Spremo worked at the Star for 34 years and for the Globe and Mail for four years before that. When he retired in 2000 he had come to personify photojournalism in Canada.
Spremo won hundreds of awards and earned the Order of Canada for his compelling news photography. But he would be the first to admit he wasn’t the most skilled photographer when it came to the technical requirements of the job: determining shutter speed, exposure settings, depth of field.
Where Spremo excelled was putting himself in position to take the photos the competition did not have access to and getting subjects to loosen up, as he did when he persuaded Pierre Trudeau to clown around with elastic bands.
“He was able to talk anybody into anything,” said Star photographer Richard Lautens. “He had this personality, this drive. He would get in anywhere. He would never take ‘no’ for an answer.”
Through sheer force of personality, Spremo forged an unparalleled career in a type of photojournalism that doesn’t exist today.

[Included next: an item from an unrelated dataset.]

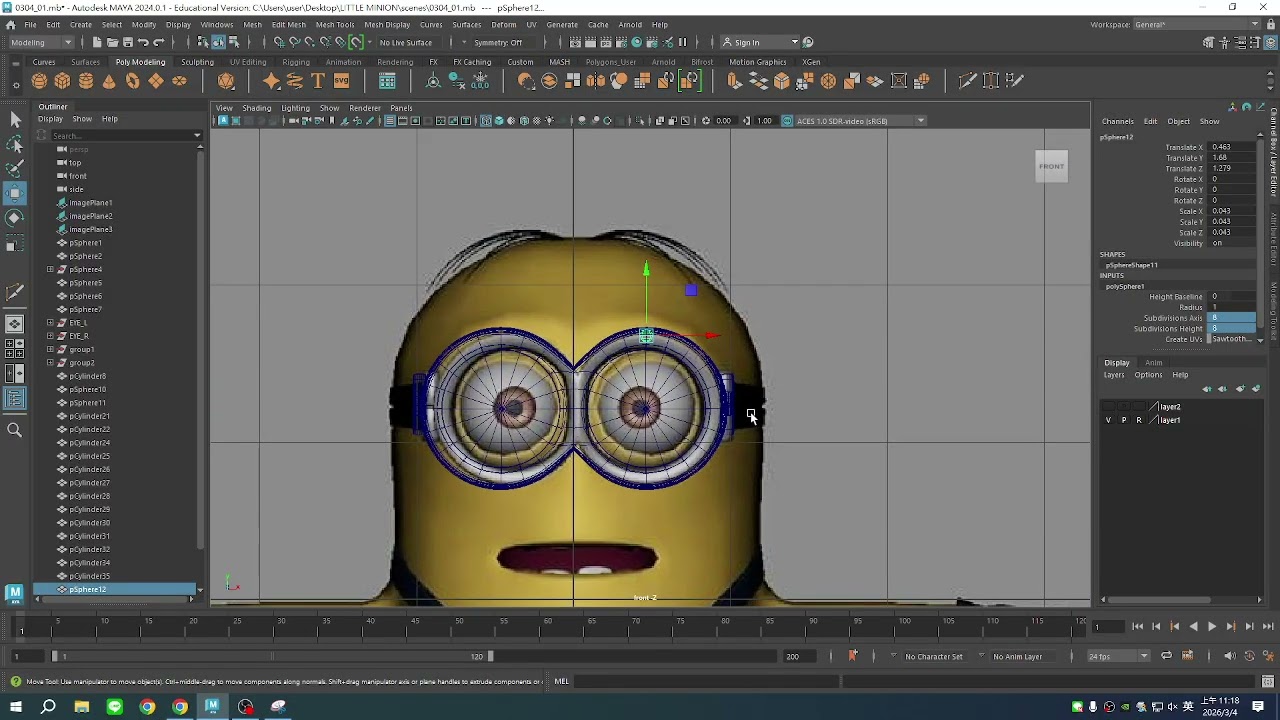The image size is (1280, 720).
Task: Click the undo arrow in the status line
Action: coord(143,42)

He hauled a 100-pound portable dark room into the war zones of Vietnam; poked his camera between the ropes as George Chuvalo went toe-to-toe and blow-for-blow with Muhammad Ali; and tracked retired prime minister John Diefenbaker to a lounge chair in Barbados as the setting sun emerged from behind a cloud. That shot won him a National Newspaper Award.
And at age 64, Spremo was in the centre of a riot at Queen’s Park between police and poverty activists. He was knocked down, his pants torn, but he never stopped shooting as police batons hammered down on protestors. Spremo was exactly where he needed to be — and where he wanted to be.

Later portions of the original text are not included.